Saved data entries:
==========
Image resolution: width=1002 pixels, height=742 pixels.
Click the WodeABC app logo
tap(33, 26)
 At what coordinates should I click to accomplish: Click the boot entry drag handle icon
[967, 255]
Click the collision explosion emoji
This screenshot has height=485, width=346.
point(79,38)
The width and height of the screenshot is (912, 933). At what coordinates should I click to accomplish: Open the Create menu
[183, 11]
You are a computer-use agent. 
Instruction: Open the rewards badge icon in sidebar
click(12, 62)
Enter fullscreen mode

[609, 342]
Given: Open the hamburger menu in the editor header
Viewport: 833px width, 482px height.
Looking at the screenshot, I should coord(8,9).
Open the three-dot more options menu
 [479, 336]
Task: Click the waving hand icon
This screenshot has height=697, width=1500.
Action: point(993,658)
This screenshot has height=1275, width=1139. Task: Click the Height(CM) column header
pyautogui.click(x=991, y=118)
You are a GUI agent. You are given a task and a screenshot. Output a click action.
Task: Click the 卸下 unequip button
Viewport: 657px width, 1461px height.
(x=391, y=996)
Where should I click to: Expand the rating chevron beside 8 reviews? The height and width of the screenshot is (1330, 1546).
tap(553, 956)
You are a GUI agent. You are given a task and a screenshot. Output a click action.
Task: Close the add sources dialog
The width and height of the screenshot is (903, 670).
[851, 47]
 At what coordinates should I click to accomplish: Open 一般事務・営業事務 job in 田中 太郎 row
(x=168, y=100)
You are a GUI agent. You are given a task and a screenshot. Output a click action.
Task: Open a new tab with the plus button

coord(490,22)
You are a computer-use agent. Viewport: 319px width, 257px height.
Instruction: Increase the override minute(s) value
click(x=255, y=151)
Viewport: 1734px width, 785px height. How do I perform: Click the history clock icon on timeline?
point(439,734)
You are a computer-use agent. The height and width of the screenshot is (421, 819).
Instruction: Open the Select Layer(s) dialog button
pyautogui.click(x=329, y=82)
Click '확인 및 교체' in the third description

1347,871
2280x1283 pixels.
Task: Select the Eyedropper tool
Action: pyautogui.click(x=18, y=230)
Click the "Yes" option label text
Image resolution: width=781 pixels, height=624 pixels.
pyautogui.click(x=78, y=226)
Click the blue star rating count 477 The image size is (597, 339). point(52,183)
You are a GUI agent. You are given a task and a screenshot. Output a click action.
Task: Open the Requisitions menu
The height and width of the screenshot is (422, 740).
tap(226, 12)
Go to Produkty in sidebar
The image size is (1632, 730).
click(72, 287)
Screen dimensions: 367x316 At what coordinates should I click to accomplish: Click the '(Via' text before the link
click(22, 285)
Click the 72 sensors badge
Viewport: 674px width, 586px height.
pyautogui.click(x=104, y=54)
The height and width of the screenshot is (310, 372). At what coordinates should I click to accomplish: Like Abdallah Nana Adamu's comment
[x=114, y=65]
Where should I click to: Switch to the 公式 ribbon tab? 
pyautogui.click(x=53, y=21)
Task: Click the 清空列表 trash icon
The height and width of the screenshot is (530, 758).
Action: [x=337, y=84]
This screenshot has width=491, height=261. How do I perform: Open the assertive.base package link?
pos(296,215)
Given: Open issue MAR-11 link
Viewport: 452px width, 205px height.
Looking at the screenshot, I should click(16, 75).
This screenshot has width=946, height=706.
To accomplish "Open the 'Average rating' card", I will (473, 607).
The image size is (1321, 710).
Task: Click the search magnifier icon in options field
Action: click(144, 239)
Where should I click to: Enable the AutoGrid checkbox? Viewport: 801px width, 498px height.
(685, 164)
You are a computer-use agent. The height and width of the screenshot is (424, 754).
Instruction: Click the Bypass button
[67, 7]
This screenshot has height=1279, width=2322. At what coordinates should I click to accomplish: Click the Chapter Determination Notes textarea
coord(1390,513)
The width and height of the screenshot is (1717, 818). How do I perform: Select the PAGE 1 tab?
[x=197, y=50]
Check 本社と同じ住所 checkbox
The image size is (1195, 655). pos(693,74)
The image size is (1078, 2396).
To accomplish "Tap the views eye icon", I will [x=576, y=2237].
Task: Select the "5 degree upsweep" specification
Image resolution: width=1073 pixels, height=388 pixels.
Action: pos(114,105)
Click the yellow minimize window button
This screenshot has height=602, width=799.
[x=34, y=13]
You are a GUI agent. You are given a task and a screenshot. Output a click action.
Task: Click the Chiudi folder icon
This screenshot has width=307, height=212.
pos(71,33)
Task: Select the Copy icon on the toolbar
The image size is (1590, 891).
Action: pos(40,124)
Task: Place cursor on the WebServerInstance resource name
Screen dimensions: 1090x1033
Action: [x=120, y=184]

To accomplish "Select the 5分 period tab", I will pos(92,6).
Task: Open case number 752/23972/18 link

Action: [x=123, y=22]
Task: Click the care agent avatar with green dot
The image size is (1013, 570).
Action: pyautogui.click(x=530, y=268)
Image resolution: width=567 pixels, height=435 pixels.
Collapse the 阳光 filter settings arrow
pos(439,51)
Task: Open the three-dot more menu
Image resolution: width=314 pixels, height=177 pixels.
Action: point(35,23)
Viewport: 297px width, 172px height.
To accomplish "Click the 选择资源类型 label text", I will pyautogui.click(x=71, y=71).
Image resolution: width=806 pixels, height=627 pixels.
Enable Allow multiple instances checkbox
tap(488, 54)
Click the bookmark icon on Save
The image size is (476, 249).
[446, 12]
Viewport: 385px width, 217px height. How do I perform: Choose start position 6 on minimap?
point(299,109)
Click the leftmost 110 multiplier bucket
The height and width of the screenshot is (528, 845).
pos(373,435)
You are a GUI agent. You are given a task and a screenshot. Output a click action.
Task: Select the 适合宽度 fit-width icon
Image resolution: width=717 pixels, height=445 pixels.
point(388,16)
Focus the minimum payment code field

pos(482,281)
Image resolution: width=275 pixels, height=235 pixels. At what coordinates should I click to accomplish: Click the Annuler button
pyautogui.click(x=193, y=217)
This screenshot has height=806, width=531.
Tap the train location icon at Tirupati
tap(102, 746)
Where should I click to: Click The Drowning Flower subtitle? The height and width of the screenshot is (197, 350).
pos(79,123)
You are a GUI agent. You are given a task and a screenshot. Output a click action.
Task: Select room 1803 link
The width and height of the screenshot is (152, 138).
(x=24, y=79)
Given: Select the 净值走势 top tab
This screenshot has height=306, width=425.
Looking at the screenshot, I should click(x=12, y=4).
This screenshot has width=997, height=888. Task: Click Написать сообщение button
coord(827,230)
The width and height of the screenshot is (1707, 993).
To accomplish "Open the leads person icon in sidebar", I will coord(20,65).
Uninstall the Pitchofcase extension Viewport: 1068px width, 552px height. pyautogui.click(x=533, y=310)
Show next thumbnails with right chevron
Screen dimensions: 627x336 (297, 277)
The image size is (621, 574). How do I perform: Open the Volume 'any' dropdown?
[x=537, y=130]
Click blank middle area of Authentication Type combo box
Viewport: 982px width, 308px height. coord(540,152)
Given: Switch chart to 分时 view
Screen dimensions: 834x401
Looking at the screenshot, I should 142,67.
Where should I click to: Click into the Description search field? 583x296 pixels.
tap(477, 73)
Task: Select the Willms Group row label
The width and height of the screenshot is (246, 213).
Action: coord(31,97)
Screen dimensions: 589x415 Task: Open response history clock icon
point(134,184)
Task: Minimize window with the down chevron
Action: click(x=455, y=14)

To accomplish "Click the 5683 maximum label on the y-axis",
==========
Rewrite every line of the data above as a Markdown table with two columns, Row and Line, numbering the rows in order and omitting blank lines.

| Row | Line |
|---|---|
| 1 | Image resolution: width=1002 pixels, height=742 pixels. |
| 2 | Click the WodeABC app logo |
| 3 | tap(33, 26) |
| 4 |  At what coordinates should I click to accomplish: Click the boot entry drag handle icon |
| 5 | [967, 255] |
| 6 | Click the collision explosion emoji |
| 7 | This screenshot has height=485, width=346. |
| 8 | point(79,38) |
| 9 | The width and height of the screenshot is (912, 933). At what coordinates should I click to accomplish: Open the Create menu |
| 10 | [183, 11] |
| 11 | You are a computer-use agent.  |
| 12 | Instruction: Open the rewards badge icon in sidebar |
| 13 | click(12, 62) |
| 14 | Enter fullscreen mode |
| 15 | [609, 342] |
| 16 | Given: Open the hamburger menu in the editor header |
| 17 | Viewport: 833px width, 482px height. |
| 18 | Looking at the screenshot, I should coord(8,9). |
| 19 | Open the three-dot more options menu |
| 20 |  [479, 336] |
| 21 | Task: Click the waving hand icon |
| 22 | This screenshot has height=697, width=1500. |
| 23 | Action: point(993,658) |
| 24 | This screenshot has height=1275, width=1139. Task: Click the Height(CM) column header |
| 25 | pyautogui.click(x=991, y=118) |
| 26 | You are a GUI agent. You are given a task and a screenshot. Output a click action. |
| 27 | Task: Click the 卸下 unequip button |
| 28 | Viewport: 657px width, 1461px height. |
| 29 | (x=391, y=996) |
| 30 | Where should I click to: Expand the rating chevron beside 8 reviews? The height and width of the screenshot is (1330, 1546). |
| 31 | tap(553, 956) |
| 32 | You are a GUI agent. You are given a task and a screenshot. Output a click action. |
| 33 | Task: Close the add sources dialog |
| 34 | The width and height of the screenshot is (903, 670). |
| 35 | [851, 47] |
| 36 |  At what coordinates should I click to accomplish: Open 一般事務・営業事務 job in 田中 太郎 row |
| 37 | (x=168, y=100) |
| 38 | You are a GUI agent. You are given a task and a screenshot. Output a click action. |
| 39 | Task: Open a new tab with the plus button |
| 40 | coord(490,22) |
| 41 | You are a computer-use agent. Viewport: 319px width, 257px height. |
| 42 | Instruction: Increase the override minute(s) value |
| 43 | click(x=255, y=151) |
| 44 | Viewport: 1734px width, 785px height. How do I perform: Click the history clock icon on timeline? |
| 45 | point(439,734) |
| 46 | You are a computer-use agent. The height and width of the screenshot is (421, 819). |
| 47 | Instruction: Open the Select Layer(s) dialog button |
| 48 | pyautogui.click(x=329, y=82) |
| 49 | Click '확인 및 교체' in the third description |
| 50 | 1347,871 |
| 51 | 2280x1283 pixels. |
| 52 | Task: Select the Eyedropper tool |
| 53 | Action: pyautogui.click(x=18, y=230) |
| 54 | Click the "Yes" option label text |
| 55 | Image resolution: width=781 pixels, height=624 pixels. |
| 56 | pyautogui.click(x=78, y=226) |
| 57 | Click the blue star rating count 477 The image size is (597, 339). point(52,183) |
| 58 | You are a GUI agent. You are given a task and a screenshot. Output a click action. |
| 59 | Task: Open the Requisitions menu |
| 60 | The height and width of the screenshot is (422, 740). |
| 61 | tap(226, 12) |
| 62 | Go to Produkty in sidebar |
| 63 | The image size is (1632, 730). |
| 64 | click(72, 287) |
| 65 | Screen dimensions: 367x316 At what coordinates should I click to accomplish: Click the '(Via' text before the link |
| 66 | click(22, 285) |
| 67 | Click the 72 sensors badge |
| 68 | Viewport: 674px width, 586px height. |
| 69 | pyautogui.click(x=104, y=54) |
| 70 | The height and width of the screenshot is (310, 372). At what coordinates should I click to accomplish: Like Abdallah Nana Adamu's comment |
| 71 | [x=114, y=65] |
| 72 | Where should I click to: Switch to the 公式 ribbon tab?  |
| 73 | pyautogui.click(x=53, y=21) |
| 74 | Task: Click the 清空列表 trash icon |
| 75 | The height and width of the screenshot is (530, 758). |
| 76 | Action: [x=337, y=84] |
| 77 | This screenshot has width=491, height=261. How do I perform: Open the assertive.base package link? |
| 78 | pos(296,215) |
| 79 | Given: Open issue MAR-11 link |
| 80 | Viewport: 452px width, 205px height. |
| 81 | Looking at the screenshot, I should click(16, 75). |
| 82 | This screenshot has width=946, height=706. |
| 83 | To accomplish "Open the 'Average rating' card", I will (473, 607). |
| 84 | The image size is (1321, 710). |
| 85 | Task: Click the search magnifier icon in options field |
| 86 | Action: click(144, 239) |
| 87 | Where should I click to: Enable the AutoGrid checkbox? Viewport: 801px width, 498px height. |
| 88 | (685, 164) |
| 89 | You are a computer-use agent. The height and width of the screenshot is (424, 754). |
| 90 | Instruction: Click the Bypass button |
| 91 | [67, 7] |
| 92 | This screenshot has height=1279, width=2322. At what coordinates should I click to accomplish: Click the Chapter Determination Notes textarea |
| 93 | coord(1390,513) |
| 94 | The width and height of the screenshot is (1717, 818). How do I perform: Select the PAGE 1 tab? |
| 95 | [x=197, y=50] |
| 96 | Check 本社と同じ住所 checkbox |
| 97 | The image size is (1195, 655). pos(693,74) |
| 98 | The image size is (1078, 2396). |
| 99 | To accomplish "Tap the views eye icon", I will [x=576, y=2237]. |
| 100 | Task: Select the "5 degree upsweep" specification |
| 101 | Image resolution: width=1073 pixels, height=388 pixels. |
| 102 | Action: pos(114,105) |
| 103 | Click the yellow minimize window button |
| 104 | This screenshot has height=602, width=799. |
| 105 | [x=34, y=13] |
| 106 | You are a GUI agent. You are given a task and a screenshot. Output a click action. |
| 107 | Task: Click the Chiudi folder icon |
| 108 | This screenshot has width=307, height=212. |
| 109 | pos(71,33) |
| 110 | Task: Select the Copy icon on the toolbar |
| 111 | The image size is (1590, 891). |
| 112 | Action: pos(40,124) |
| 113 | Task: Place cursor on the WebServerInstance resource name |
| 114 | Screen dimensions: 1090x1033 |
| 115 | Action: [x=120, y=184] |
| 116 | To accomplish "Select the 5分 period tab", I will pos(92,6). |
| 117 | Task: Open case number 752/23972/18 link |
| 118 | Action: [x=123, y=22] |
| 119 | Task: Click the care agent avatar with green dot |
| 120 | The image size is (1013, 570). |
| 121 | Action: pyautogui.click(x=530, y=268) |
| 122 | Image resolution: width=567 pixels, height=435 pixels. |
| 123 | Collapse the 阳光 filter settings arrow |
| 124 | pos(439,51) |
| 125 | Task: Open the three-dot more menu |
| 126 | Image resolution: width=314 pixels, height=177 pixels. |
| 127 | Action: point(35,23) |
| 128 | Viewport: 297px width, 172px height. |
| 129 | To accomplish "Click the 选择资源类型 label text", I will pyautogui.click(x=71, y=71). |
| 130 | Image resolution: width=806 pixels, height=627 pixels. |
| 131 | Enable Allow multiple instances checkbox |
| 132 | tap(488, 54) |
| 133 | Click the bookmark icon on Save |
| 134 | The image size is (476, 249). |
| 135 | [446, 12] |
| 136 | Viewport: 385px width, 217px height. How do I perform: Choose start position 6 on minimap? |
| 137 | point(299,109) |
| 138 | Click the leftmost 110 multiplier bucket |
| 139 | The height and width of the screenshot is (528, 845). |
| 140 | pos(373,435) |
| 141 | You are a GUI agent. You are given a task and a screenshot. Output a click action. |
| 142 | Task: Select the 适合宽度 fit-width icon |
| 143 | Image resolution: width=717 pixels, height=445 pixels. |
| 144 | point(388,16) |
| 145 | Focus the minimum payment code field |
| 146 | pos(482,281) |
| 147 | Image resolution: width=275 pixels, height=235 pixels. At what coordinates should I click to accomplish: Click the Annuler button |
| 148 | pyautogui.click(x=193, y=217) |
| 149 | This screenshot has height=806, width=531. |
| 150 | Tap the train location icon at Tirupati |
| 151 | tap(102, 746) |
| 152 | Where should I click to: Click The Drowning Flower subtitle? The height and width of the screenshot is (197, 350). |
| 153 | pos(79,123) |
| 154 | You are a GUI agent. You are given a task and a screenshot. Output a click action. |
| 155 | Task: Select room 1803 link |
| 156 | The width and height of the screenshot is (152, 138). |
| 157 | (x=24, y=79) |
| 158 | Given: Select the 净值走势 top tab |
| 159 | This screenshot has height=306, width=425. |
| 160 | Looking at the screenshot, I should click(x=12, y=4). |
| 161 | This screenshot has width=997, height=888. Task: Click Написать сообщение button |
| 162 | coord(827,230) |
| 163 | The width and height of the screenshot is (1707, 993). |
| 164 | To accomplish "Open the leads person icon in sidebar", I will coord(20,65). |
| 165 | Uninstall the Pitchofcase extension Viewport: 1068px width, 552px height. pyautogui.click(x=533, y=310) |
| 166 | Show next thumbnails with right chevron |
| 167 | Screen dimensions: 627x336 (297, 277) |
| 168 | The image size is (621, 574). How do I perform: Open the Volume 'any' dropdown? |
| 169 | [x=537, y=130] |
| 170 | Click blank middle area of Authentication Type combo box |
| 171 | Viewport: 982px width, 308px height. coord(540,152) |
| 172 | Given: Switch chart to 分时 view |
| 173 | Screen dimensions: 834x401 |
| 174 | Looking at the screenshot, I should 142,67. |
| 175 | Where should I click to: Click into the Description search field? 583x296 pixels. |
| 176 | tap(477, 73) |
| 177 | Task: Select the Willms Group row label |
| 178 | The width and height of the screenshot is (246, 213). |
| 179 | Action: coord(31,97) |
| 180 | Screen dimensions: 589x415 Task: Open response history clock icon |
| 181 | point(134,184) |
| 182 | Task: Minimize window with the down chevron |
| 183 | Action: click(x=455, y=14) |
| 184 | To accomplish "Click the 5683 maximum label on the y-axis", |